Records
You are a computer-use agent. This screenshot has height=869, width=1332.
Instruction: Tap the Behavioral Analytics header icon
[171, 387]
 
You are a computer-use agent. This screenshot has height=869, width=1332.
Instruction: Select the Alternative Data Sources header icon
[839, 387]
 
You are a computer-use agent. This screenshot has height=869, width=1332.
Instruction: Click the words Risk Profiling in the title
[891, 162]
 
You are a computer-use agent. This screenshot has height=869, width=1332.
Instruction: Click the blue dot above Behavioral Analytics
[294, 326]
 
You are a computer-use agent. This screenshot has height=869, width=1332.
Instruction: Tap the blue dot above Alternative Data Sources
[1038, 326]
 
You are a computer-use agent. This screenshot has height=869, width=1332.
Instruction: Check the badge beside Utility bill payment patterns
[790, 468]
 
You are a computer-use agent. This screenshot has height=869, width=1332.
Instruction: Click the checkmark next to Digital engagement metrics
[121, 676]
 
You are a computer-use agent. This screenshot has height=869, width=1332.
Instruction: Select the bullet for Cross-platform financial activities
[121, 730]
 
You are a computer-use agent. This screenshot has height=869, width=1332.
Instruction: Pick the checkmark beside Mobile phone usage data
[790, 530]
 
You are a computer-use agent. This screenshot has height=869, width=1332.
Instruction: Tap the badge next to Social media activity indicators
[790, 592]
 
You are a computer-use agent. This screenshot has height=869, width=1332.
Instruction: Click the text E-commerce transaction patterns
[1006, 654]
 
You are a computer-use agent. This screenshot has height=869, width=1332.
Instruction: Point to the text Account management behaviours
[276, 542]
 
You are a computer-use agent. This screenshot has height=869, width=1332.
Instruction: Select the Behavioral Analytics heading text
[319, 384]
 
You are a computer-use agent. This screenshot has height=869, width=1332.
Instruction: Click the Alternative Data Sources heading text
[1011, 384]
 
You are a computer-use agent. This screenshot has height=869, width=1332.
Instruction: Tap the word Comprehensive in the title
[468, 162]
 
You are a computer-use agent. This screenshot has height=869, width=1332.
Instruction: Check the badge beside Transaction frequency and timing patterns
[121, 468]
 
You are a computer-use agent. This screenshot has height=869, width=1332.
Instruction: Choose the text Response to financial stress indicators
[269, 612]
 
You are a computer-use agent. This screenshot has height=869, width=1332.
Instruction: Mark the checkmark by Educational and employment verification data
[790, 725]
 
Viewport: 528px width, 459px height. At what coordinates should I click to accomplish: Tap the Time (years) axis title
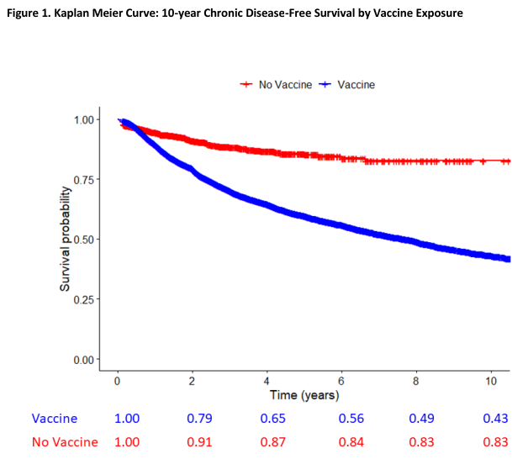(x=304, y=394)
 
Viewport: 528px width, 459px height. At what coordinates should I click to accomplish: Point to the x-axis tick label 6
(x=341, y=380)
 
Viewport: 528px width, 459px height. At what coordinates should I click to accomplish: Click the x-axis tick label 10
(x=490, y=380)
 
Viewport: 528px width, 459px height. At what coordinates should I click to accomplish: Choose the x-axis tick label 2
(x=192, y=380)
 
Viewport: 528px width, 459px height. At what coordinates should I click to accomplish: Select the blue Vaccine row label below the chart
(x=55, y=419)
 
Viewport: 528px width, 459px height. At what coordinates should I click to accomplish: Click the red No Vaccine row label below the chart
(x=65, y=442)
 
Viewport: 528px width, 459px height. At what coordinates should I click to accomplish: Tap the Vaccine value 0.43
(x=496, y=419)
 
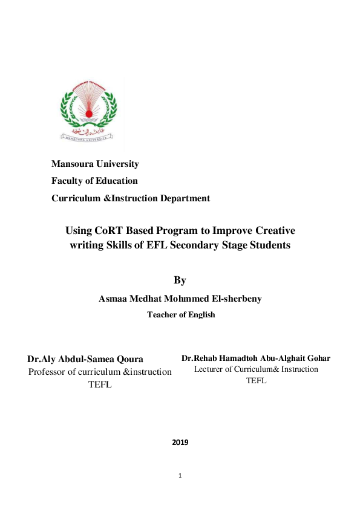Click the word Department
click(x=185, y=198)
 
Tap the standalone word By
click(x=180, y=280)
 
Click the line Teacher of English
click(x=181, y=314)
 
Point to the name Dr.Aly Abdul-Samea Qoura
click(x=85, y=359)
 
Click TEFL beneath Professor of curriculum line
click(x=100, y=385)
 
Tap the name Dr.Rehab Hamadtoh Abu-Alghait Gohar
click(x=256, y=358)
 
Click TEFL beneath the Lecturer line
click(x=256, y=381)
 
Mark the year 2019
click(x=180, y=443)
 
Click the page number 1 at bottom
click(x=180, y=475)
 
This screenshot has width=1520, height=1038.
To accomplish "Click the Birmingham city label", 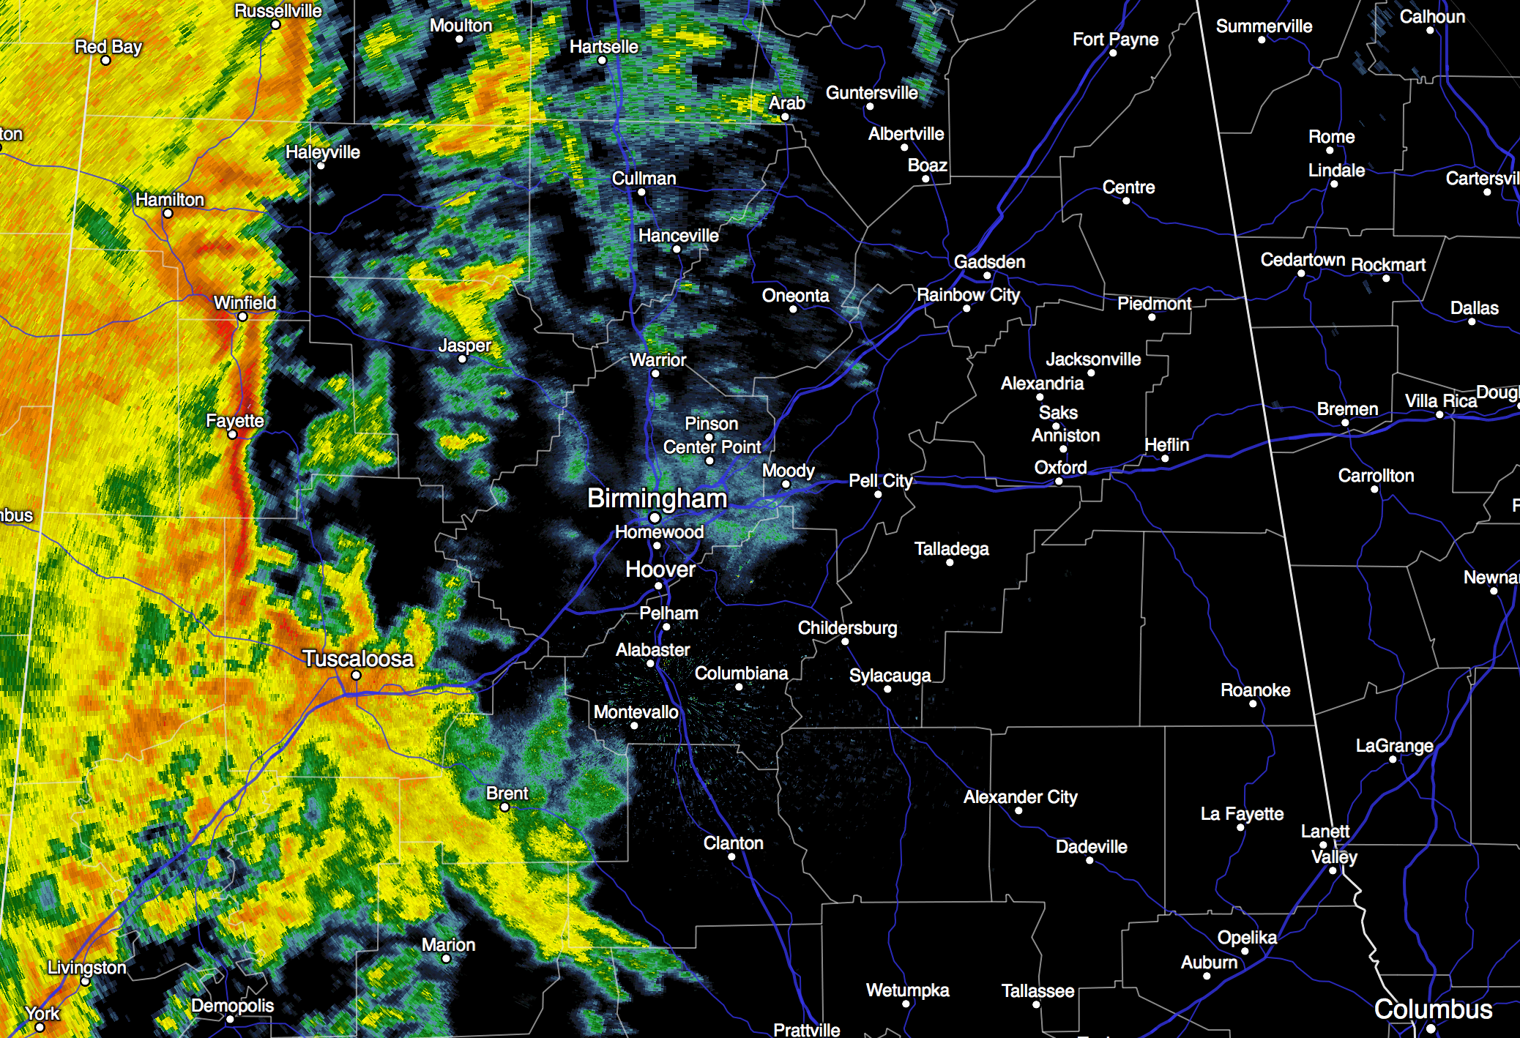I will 657,499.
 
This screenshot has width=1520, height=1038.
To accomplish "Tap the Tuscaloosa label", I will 358,659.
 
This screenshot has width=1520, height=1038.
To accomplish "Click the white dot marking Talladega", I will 950,562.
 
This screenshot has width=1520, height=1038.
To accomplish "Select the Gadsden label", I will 989,262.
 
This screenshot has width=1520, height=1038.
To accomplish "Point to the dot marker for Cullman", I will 641,193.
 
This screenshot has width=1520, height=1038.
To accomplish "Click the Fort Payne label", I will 1115,40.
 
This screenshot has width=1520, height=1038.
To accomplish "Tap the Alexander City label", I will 1020,797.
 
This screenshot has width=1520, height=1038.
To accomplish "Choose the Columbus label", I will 1433,1009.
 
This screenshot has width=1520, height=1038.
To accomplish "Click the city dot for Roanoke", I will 1253,704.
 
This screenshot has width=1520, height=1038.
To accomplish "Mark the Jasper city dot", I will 462,359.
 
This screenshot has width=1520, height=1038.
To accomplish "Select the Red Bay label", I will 108,47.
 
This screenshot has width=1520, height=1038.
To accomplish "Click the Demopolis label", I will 232,1006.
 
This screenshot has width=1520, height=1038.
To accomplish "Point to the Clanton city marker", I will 731,857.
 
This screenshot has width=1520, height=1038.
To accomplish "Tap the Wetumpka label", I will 907,990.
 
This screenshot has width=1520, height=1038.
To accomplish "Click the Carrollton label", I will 1376,476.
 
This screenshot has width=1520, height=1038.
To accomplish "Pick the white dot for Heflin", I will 1165,459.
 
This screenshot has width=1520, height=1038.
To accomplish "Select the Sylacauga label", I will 890,676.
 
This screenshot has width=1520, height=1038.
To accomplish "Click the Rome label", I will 1331,137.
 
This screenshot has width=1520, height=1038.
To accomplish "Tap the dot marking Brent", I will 504,807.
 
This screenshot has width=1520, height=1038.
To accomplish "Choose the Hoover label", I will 660,570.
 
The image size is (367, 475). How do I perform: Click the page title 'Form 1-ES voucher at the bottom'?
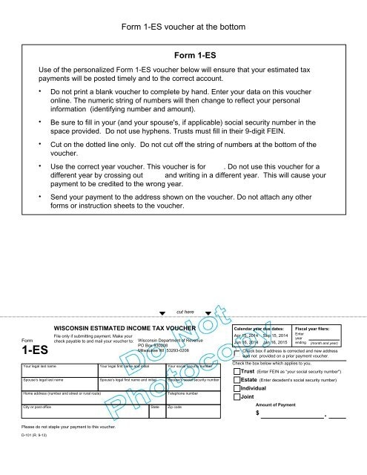tap(183, 28)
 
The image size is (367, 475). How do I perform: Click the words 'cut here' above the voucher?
tap(185, 312)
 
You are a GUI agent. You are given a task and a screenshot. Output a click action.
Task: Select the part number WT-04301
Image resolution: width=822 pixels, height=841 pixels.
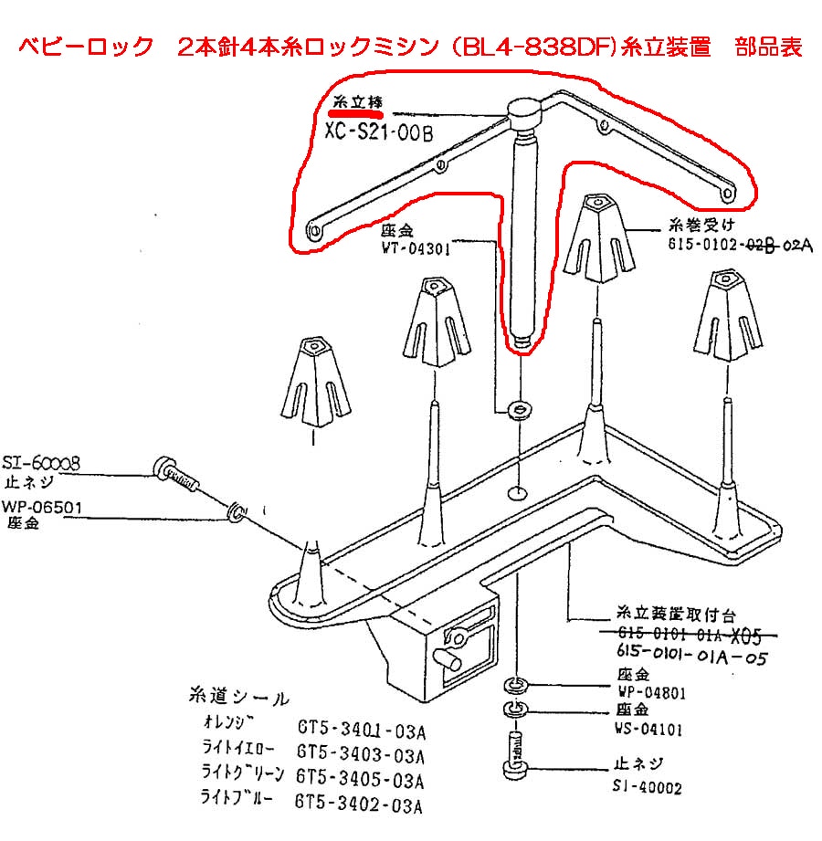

### [YOUR OBJECTIVE]
Rewrite the material starting with the line that contains "tick label 10" and going on through the line that contains "(x=55, y=419)", including the requests, and raise every coordinate in the answers by 39.

### [ANSWER TO THE TASK]
Viewport: 528px width, 459px height. At what coordinates should I click to accomplish: Click the x-axis tick label 10
(x=529, y=419)
 
Viewport: 528px width, 459px height. At what coordinates should I click to accomplish: Choose the x-axis tick label 2
(x=231, y=419)
 
Viewport: 528px width, 459px height. At what coordinates should I click to accomplish: Select the blue Vaccine row label below the chart
(x=94, y=458)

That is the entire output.